**Given instruction:** Resume the news article on Maersk and Sri Lanka's shipping-sector ownership limits from its last sentence.
[begin Selected passage]
Maersk presses for Sri Lanka ship agency, logistics ownership liberalisation

ECONOMYNEXT – Danish shipping line Maersk has said it is waiting for Sri Lanka’s government to implement plans to lift the 40% foreign ownership limit on ship agency and freight forwarding firms, which the latter have strongly opposed.

The world’s biggest container shipping line moves one in five containers in Colombo port, which it sees as a strategic hub, Maersk Lines Managing Director for South Asia Steve Felder said.

Lifting foreign ownership limits on ship agency and logistics firms would reduce costs and encourage foreign investment, he told a news conference.

Minister of Finance Mangala Samaraweera announced plans to liberalise the sector in the government’s 2018 budget presented last November, to try to make the island a shipping hub like Singapore and Dubai.

Felder said it was too early to say what Maersk would do if the shipping sector was liberalised but noted that “just the fact it opens up opportunities would be a good sign.

“We feel the sector should be fully liberalised in terms of ownership like in India.”

 “In a free market trade should flow in line with its own merits and enable importers and exporters to do business,” Felder said.

“Sri Lanka is one of the few countries today that stands out as having not liberalised the sector yet. So we’d like to see the process move to a conclusion,” he said.

“It also will send a strong signal for investors that Sri Lanka is open for business.”
[end Selected passage]
[begin Information supplied]
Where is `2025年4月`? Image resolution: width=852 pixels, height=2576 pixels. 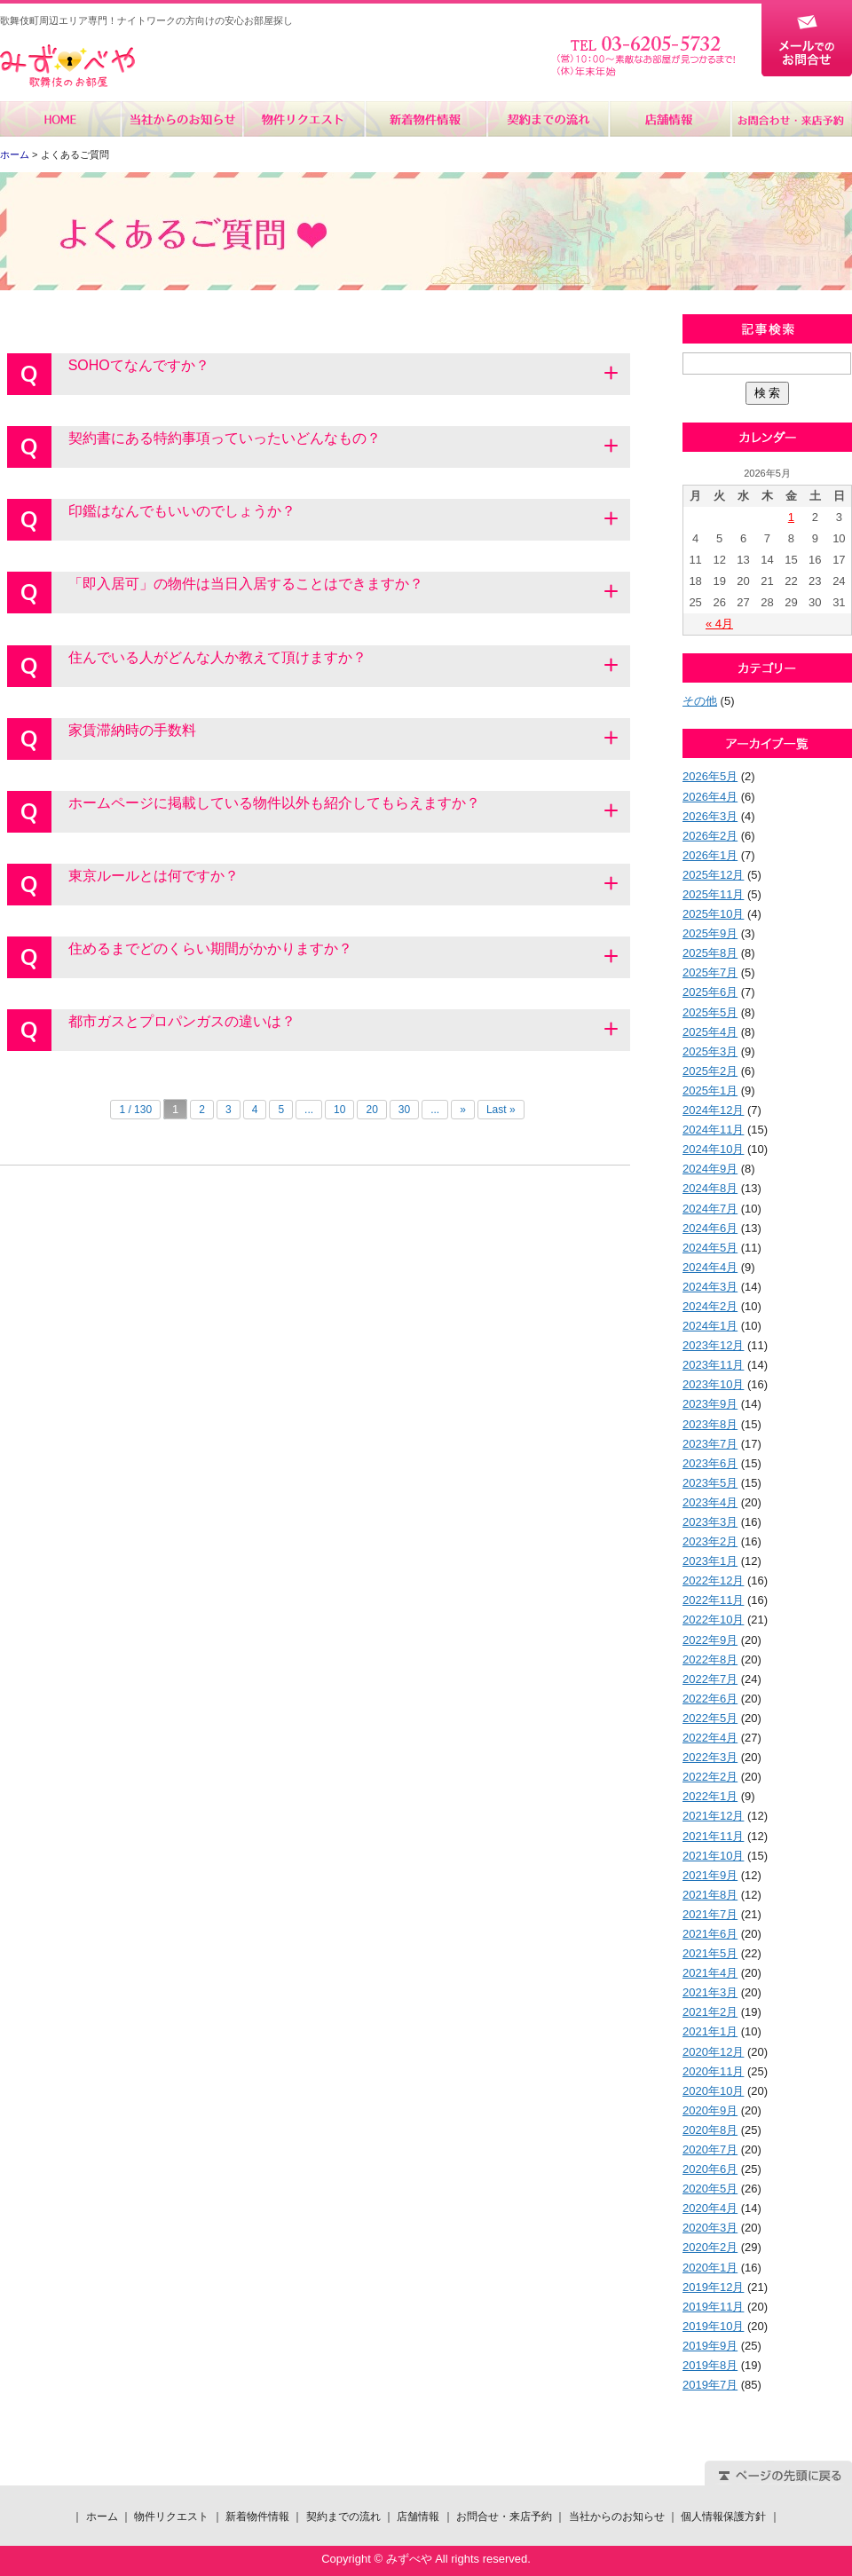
[end Information supplied]
[begin Information supplied]
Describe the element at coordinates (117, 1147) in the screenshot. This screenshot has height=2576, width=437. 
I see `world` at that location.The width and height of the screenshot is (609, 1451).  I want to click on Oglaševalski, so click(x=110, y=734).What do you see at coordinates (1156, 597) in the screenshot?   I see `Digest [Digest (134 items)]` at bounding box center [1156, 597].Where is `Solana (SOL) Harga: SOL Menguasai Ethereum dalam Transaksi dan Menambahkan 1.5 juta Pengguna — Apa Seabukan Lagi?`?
[end Information supplied]
[begin Information supplied]
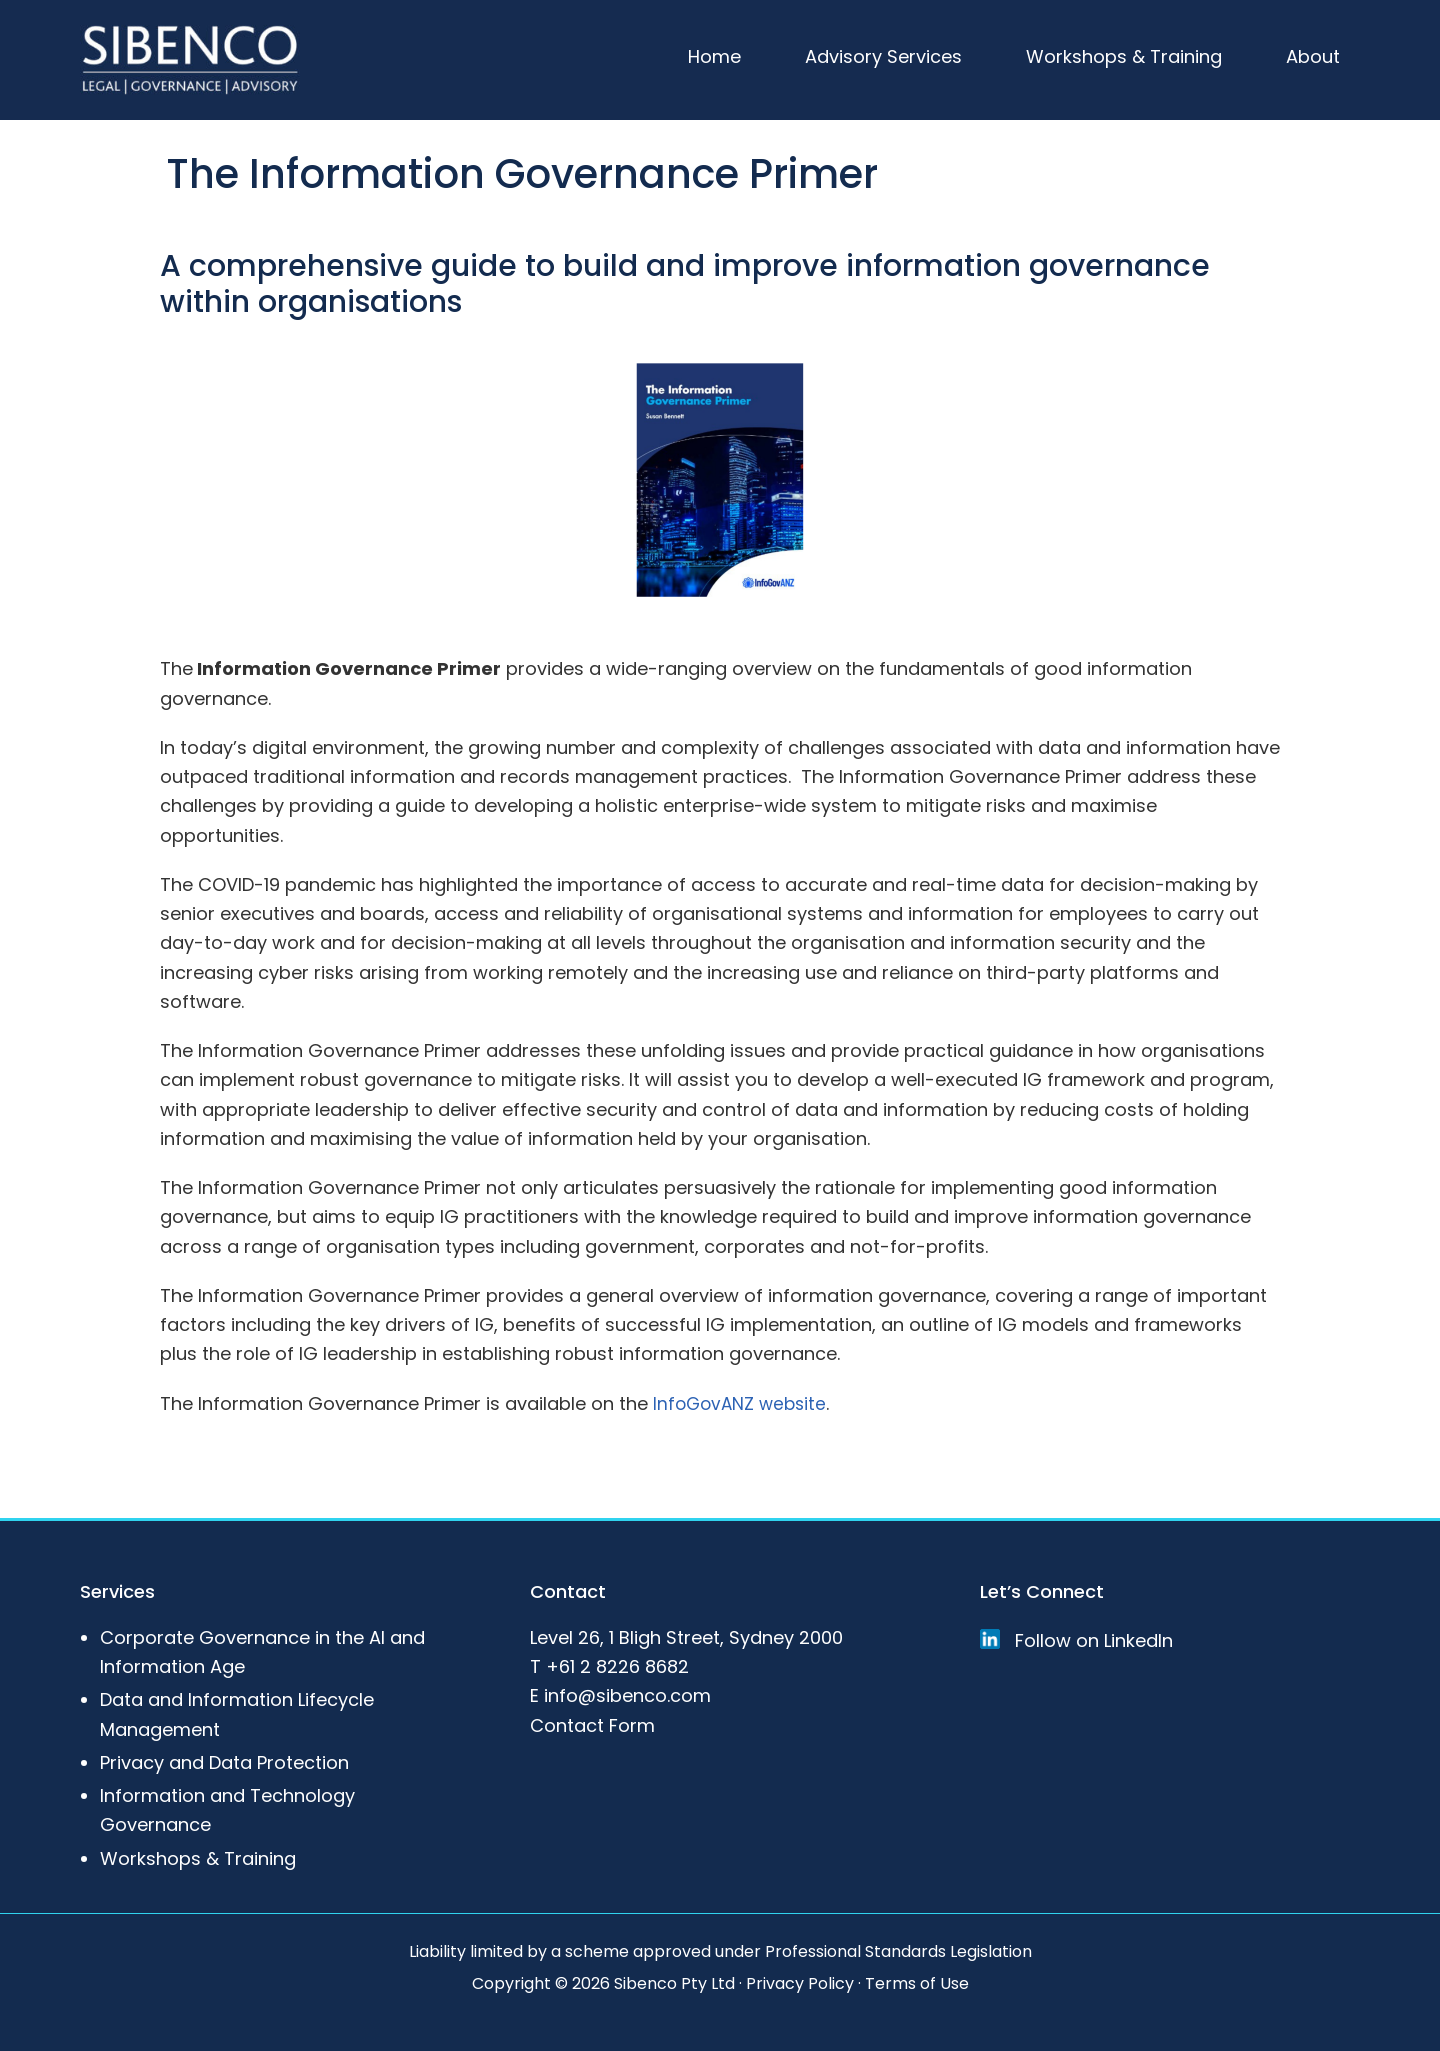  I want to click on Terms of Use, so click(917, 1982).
[end Information supplied]
**Task result:**
The Ceylon Association of Shipping Agents (CASA),and Sri Lanka Logistics and Freight Forwarders Association(SLFFA) have opposed the move, saying it would put at risk the over 750 local shipping and freight forwarding and clearing agents employing over 12,000 direct staff.

Samaraweera told parliament during the budget debate in December 2017 that five Sri Lankan companies control the agencies of shipping lines that account for 74% of the global shipping market.

“Whilst these companies have opposed liberalization of the sector, Sri Lanka’s apparel exporters (JAAF and the Sri Lanka Apparel Exporters Association), the Tea Exporters Association of Sri Lanka and the Sri Lanka Export Association, have all hailed the move to liberalise the shipping industry since it enables more competitive pricing and better services to the entire export industry,” he said.

“Do we want to undermine the interest of thousands of export companies, and hundreds of thousands of their employees, to serve the interests of a handful of entrenched shipping agency companies?”

Samaraweera said the government will ensure competition will be fair and balanced, eliminating unfair trade practices by enacting prudent regulation.

“This is why the proposal on shipping liberalization is coupled with the proposal to implement an independent regulator for the industry.”

Advocata, a private sector think-tank, has said liberalising shipping agencies would help transform Colombo into a maritime hub.

While Sri Lanka has 750 local shipping, freight forwarding and clearing agents, Singapore’s open market has over 5,000, showing that opening up the agency business would not necessarily mean the end of the local agents, it noted.

Around 20 of the world’s top 25 logistics companies have based their global or regional operations in Singapore.
(COLOMBO, July 6, 2018)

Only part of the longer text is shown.